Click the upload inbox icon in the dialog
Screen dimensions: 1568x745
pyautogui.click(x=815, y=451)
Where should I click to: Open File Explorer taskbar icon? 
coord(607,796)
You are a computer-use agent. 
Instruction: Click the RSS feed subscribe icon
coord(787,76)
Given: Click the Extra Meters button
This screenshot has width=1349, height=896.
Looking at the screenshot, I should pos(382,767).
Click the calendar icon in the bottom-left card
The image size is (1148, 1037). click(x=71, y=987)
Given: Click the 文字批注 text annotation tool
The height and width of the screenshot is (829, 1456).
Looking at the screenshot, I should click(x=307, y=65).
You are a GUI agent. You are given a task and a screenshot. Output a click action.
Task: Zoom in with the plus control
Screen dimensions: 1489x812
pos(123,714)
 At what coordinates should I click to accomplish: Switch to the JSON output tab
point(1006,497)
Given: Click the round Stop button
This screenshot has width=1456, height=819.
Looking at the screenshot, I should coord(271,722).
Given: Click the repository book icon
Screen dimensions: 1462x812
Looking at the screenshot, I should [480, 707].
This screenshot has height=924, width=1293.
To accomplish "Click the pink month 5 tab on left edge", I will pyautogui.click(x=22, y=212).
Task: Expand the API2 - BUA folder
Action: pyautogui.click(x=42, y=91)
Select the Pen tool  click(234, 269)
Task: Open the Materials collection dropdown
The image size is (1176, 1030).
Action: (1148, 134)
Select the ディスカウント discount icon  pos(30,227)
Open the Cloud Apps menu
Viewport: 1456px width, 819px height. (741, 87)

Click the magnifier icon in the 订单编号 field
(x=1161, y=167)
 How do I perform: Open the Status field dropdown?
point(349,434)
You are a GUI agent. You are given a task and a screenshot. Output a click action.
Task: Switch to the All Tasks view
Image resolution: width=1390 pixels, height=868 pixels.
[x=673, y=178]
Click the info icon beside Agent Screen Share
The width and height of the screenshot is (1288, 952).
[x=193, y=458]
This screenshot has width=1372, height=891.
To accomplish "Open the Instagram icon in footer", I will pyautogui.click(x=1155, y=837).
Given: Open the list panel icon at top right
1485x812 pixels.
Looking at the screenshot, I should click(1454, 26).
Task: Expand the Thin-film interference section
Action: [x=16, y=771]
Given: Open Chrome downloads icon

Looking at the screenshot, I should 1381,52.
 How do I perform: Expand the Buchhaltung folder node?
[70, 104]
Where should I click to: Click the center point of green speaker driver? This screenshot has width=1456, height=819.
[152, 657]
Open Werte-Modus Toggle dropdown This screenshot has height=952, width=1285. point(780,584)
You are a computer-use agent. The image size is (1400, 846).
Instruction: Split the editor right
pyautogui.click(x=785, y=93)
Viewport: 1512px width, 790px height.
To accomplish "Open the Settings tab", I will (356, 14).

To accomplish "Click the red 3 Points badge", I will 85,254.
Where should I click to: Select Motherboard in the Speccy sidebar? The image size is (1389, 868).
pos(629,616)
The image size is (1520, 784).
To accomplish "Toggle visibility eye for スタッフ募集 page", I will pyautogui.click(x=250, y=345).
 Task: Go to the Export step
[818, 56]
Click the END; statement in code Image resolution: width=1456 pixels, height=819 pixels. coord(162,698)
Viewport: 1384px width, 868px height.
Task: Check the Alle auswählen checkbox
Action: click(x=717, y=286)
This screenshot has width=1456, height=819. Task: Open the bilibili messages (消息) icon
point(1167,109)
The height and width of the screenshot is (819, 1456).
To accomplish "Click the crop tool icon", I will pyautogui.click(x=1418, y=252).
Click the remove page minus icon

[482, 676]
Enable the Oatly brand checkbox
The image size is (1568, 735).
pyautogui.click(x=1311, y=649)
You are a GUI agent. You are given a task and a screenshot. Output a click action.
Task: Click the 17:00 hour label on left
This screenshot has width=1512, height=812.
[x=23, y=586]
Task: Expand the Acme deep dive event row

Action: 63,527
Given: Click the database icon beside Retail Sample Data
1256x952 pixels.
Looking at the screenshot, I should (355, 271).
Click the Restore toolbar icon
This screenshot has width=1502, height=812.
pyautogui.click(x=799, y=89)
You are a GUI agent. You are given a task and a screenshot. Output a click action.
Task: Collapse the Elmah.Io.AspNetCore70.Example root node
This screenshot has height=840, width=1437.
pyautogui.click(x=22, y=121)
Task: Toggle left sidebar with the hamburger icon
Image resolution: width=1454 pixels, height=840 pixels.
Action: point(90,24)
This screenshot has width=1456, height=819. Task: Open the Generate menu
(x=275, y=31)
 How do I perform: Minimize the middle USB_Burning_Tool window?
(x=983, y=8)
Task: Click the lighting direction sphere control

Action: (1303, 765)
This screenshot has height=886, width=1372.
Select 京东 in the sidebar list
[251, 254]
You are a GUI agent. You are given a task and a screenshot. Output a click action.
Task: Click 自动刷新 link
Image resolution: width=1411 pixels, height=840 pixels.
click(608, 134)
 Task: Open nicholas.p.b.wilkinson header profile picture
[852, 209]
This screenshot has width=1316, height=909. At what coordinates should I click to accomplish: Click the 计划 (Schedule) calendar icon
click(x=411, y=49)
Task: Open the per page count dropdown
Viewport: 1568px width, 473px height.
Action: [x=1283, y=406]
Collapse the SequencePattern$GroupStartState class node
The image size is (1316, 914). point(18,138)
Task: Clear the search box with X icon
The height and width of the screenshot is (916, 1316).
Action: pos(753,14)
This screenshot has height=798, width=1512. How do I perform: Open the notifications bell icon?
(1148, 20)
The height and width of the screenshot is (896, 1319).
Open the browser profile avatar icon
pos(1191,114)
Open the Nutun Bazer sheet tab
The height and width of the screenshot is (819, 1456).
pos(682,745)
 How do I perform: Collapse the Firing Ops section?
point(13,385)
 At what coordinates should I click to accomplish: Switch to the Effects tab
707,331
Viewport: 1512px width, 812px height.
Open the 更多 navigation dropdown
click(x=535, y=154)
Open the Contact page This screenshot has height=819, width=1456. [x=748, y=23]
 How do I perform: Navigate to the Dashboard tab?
┄┄┄┄┄┄┄┄┄┄┄┄┄┄┄┄┄┄┄┄
WORK ORDER
In which lines of the records does the word "button" appear? Copy each of them.

SOLUTION FOR THIS PROBLEM
Given: Click the Extra Meters button
Given: Click the round Stop button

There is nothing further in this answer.